Food agencies have been debating the non-dairy beverage's designation, according to recently released emails

By Elisabeth Sherman
Updated February 13, 2018
EC: Will Soy Milk Have to Change Its Name in the US?
Credit: photo by Justin Sullivan via getty images

The FDA and the US Department of Agriculture are fighting over one innocent-seeming food item: Soy milk, and in particular, whether or not that’s the proper term for the plant-based drink. According to recently released emails cited in a report from the Ohama World-Herald, the US Department of Agriculture “fervently” advocated for the use of the term “soy milk,” drawing the ire of the Food and Drug Administration, which believes that picking a term to describe the beverage that comes from soy is “not a trivial decision.”

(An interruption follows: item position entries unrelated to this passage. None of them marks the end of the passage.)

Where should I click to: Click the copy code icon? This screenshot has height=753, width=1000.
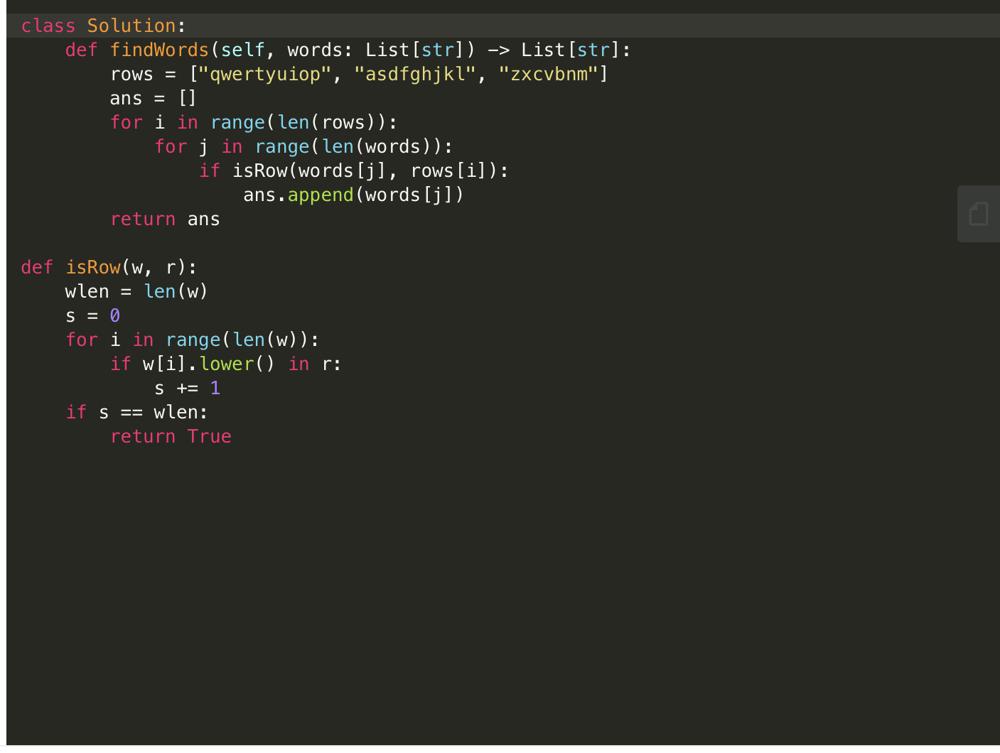click(978, 213)
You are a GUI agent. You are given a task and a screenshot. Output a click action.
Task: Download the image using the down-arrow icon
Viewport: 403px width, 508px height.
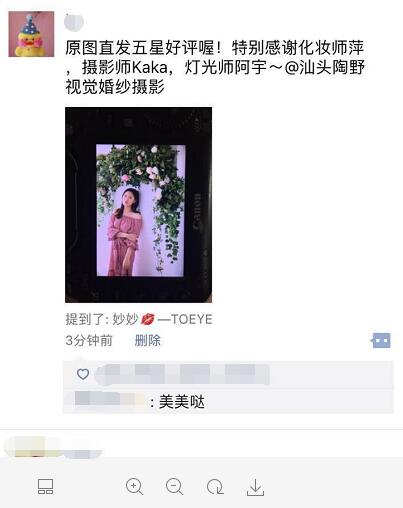pyautogui.click(x=255, y=487)
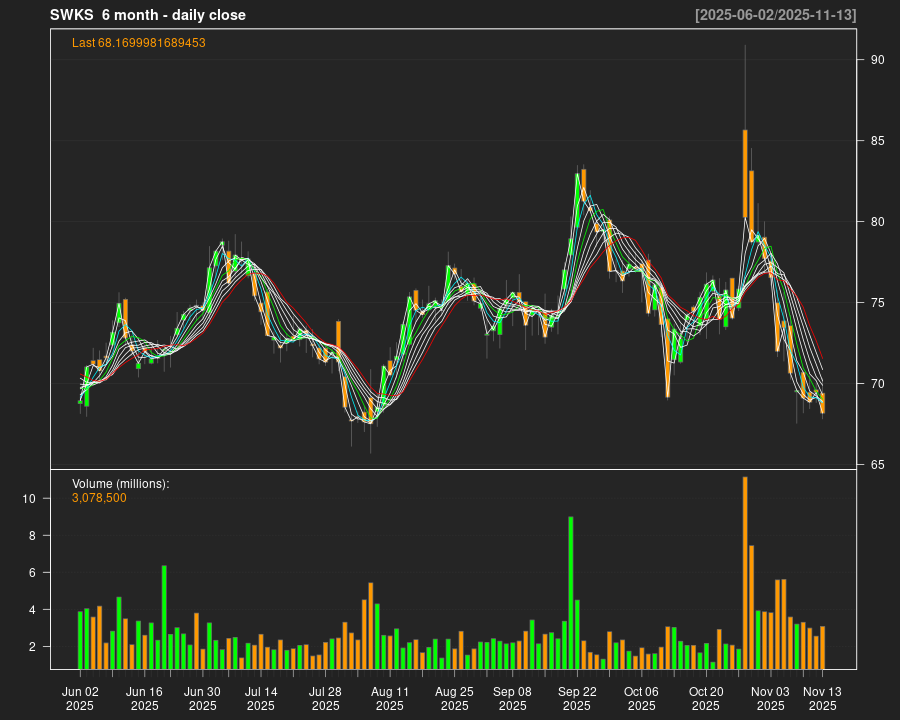Viewport: 900px width, 720px height.
Task: Click the 90 price axis label
Action: coord(877,60)
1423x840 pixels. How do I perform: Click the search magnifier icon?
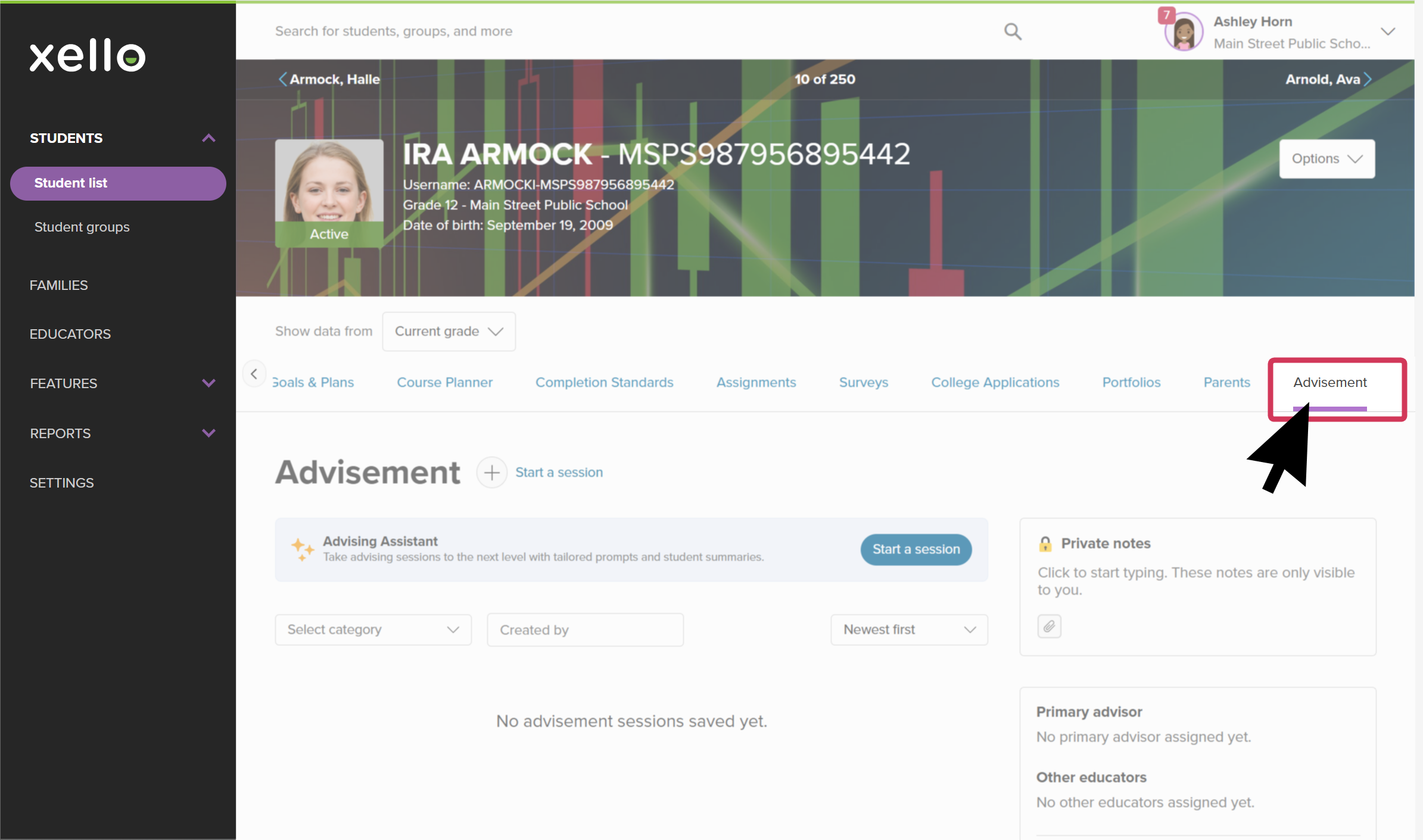[1013, 32]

The Good Food Institute uncovered the emails, in which a nutritionist working for the Department of Health and Human services let the FDA know that the USDA planned to release educational materials to the public that use the term soy milk.

In the exchange, the FDA points out that they define milk as “lacteal secretion,” which means that almond, soy, rice, and coconut “milk,” can’t be correctly labeled as such. They suggested using the word “beverage” instead.

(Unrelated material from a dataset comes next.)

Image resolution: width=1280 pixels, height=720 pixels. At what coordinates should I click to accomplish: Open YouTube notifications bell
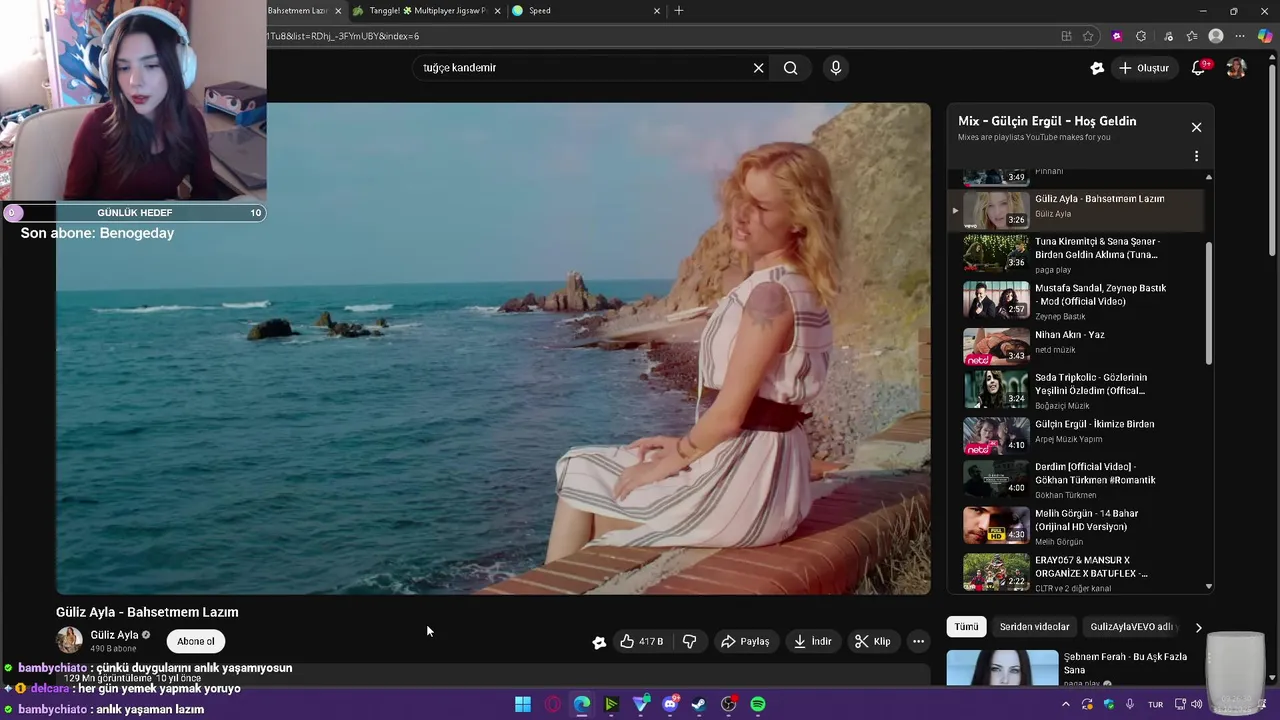tap(1198, 68)
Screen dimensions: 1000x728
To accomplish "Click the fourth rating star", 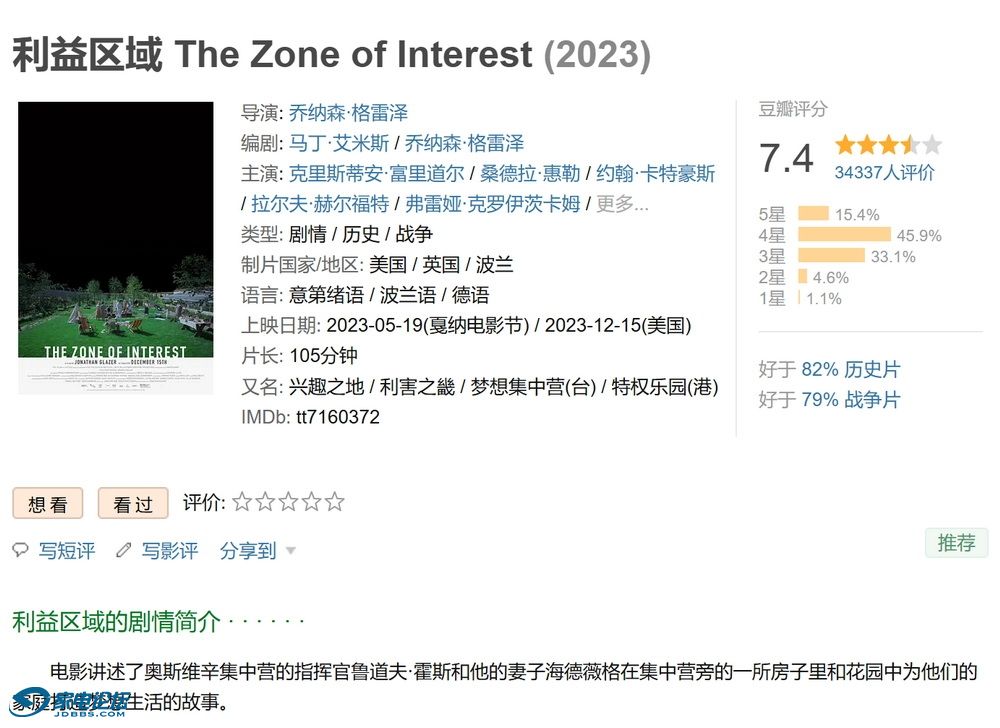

Though the FDA warned that continuing to use the term “soy milk” could undermine their authority, the nutritionist wrote that the USDA was “adamant about using the term in consumer publications” at the time.

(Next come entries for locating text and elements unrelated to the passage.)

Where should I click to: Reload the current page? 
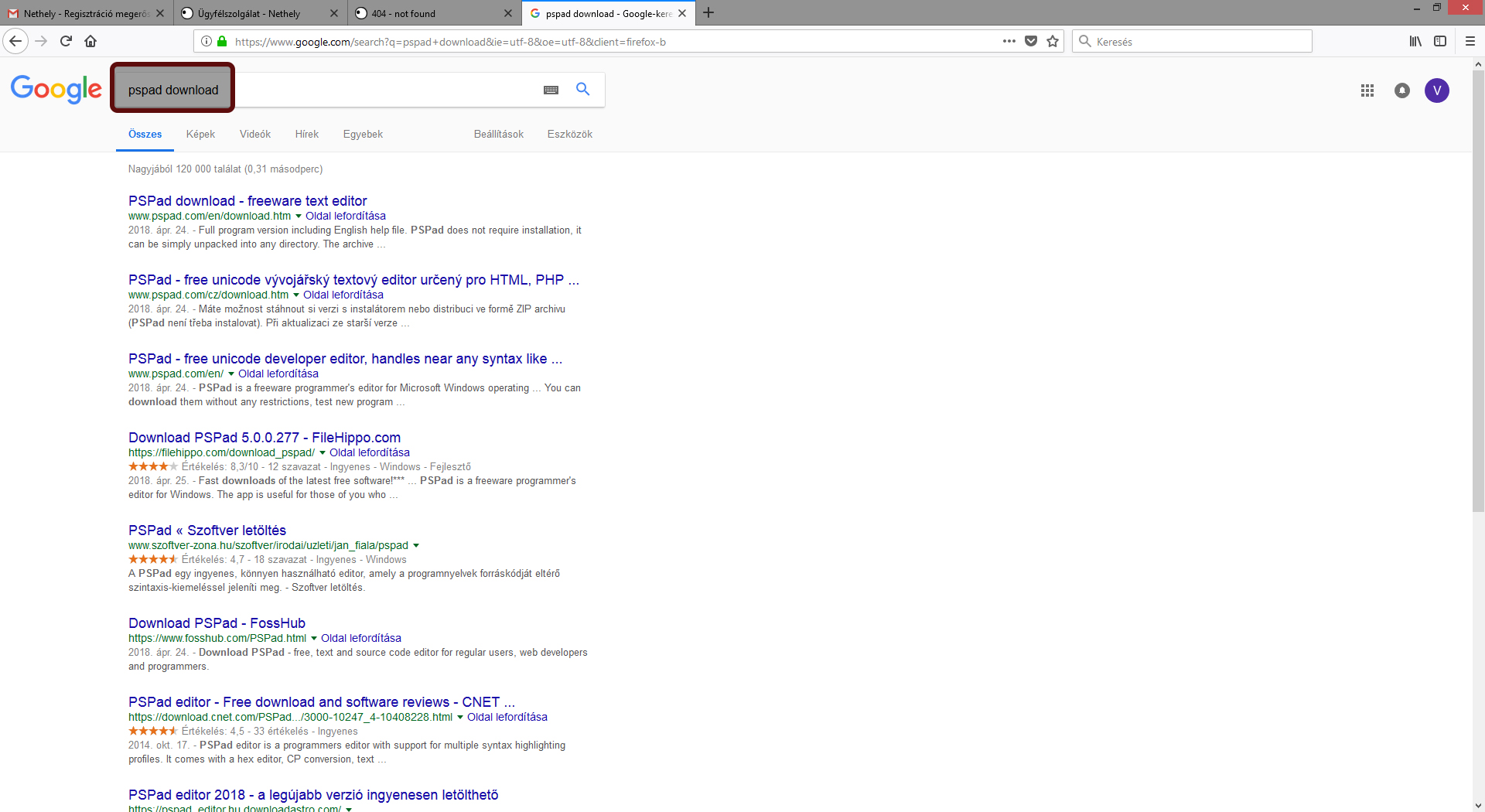coord(66,42)
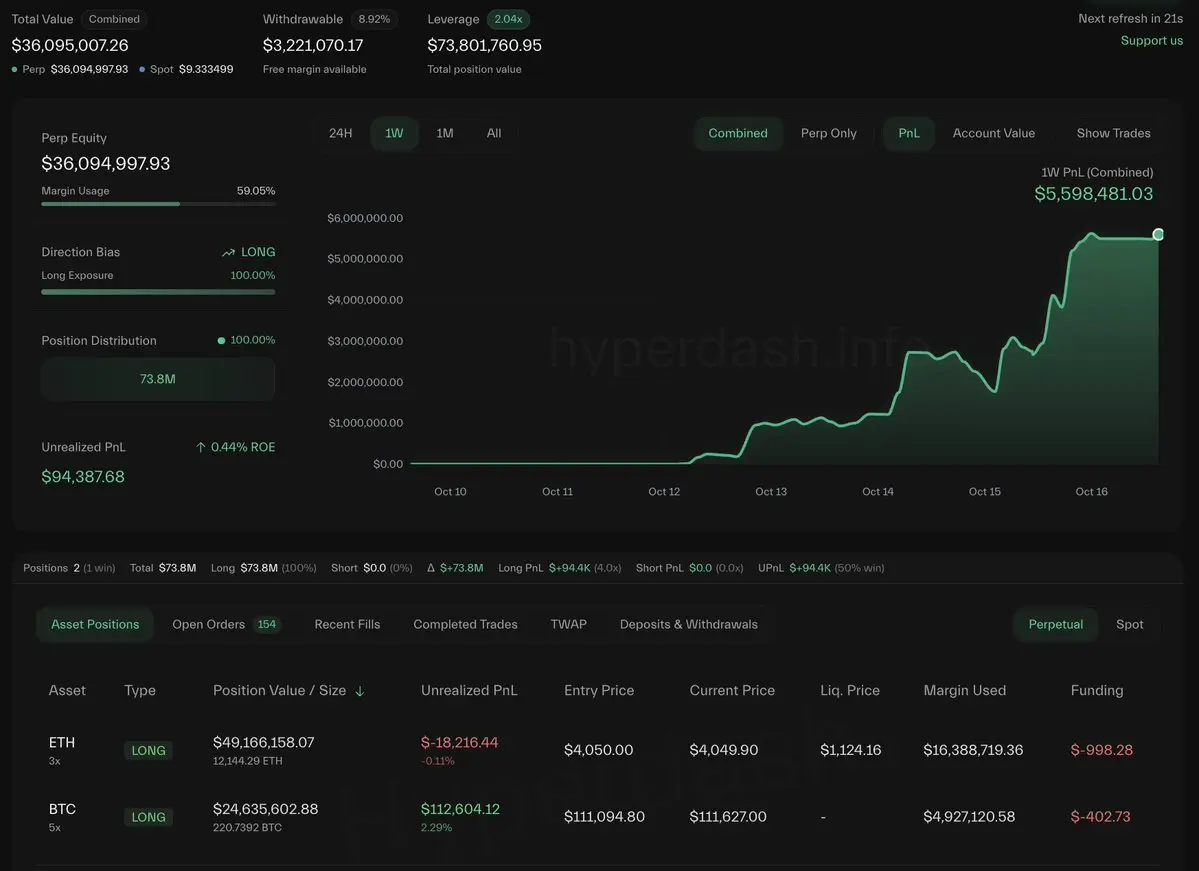1199x871 pixels.
Task: Click the Margin Usage progress bar
Action: 158,204
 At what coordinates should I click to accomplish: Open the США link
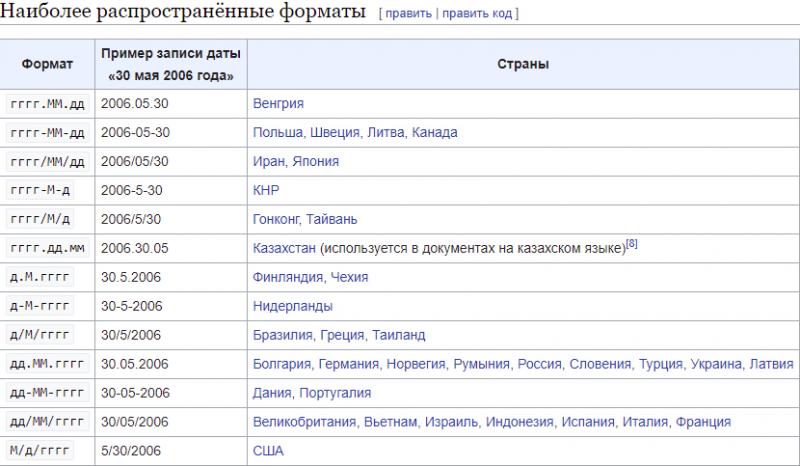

Enter the National Milk Producers Federation, which is currently working on legislation requiring the FDA to enforce the federal standards for what can be considered true milk, while arguing that using the word "milk" is inappropriate when labeling non-diary, plant-based drinks.

The plant-based beverages industry is experiencing a boom right now: In 2016, the market was valued at around $7 billion; by 2022 it’s expected to be worth $14 billion. One of the driving forces behind that boom might be not just the varied applications of a beverage like coconut milk in products like yogurt and ice cream, but also the growing number of health-conscious consumers flooding the market.

The debate over soy milk has already been settled in the EU, where courts ruled in June that almond, rice, and soy beverages can’t be called “milk.”

Meanwhile, the FDA and the Department of Agriculture have not been able to decide on one official term for plant-based beverages. This may prove to an ongoing problem for the federal agencies, which haven’t been able to agree on what the term “natural,” means either.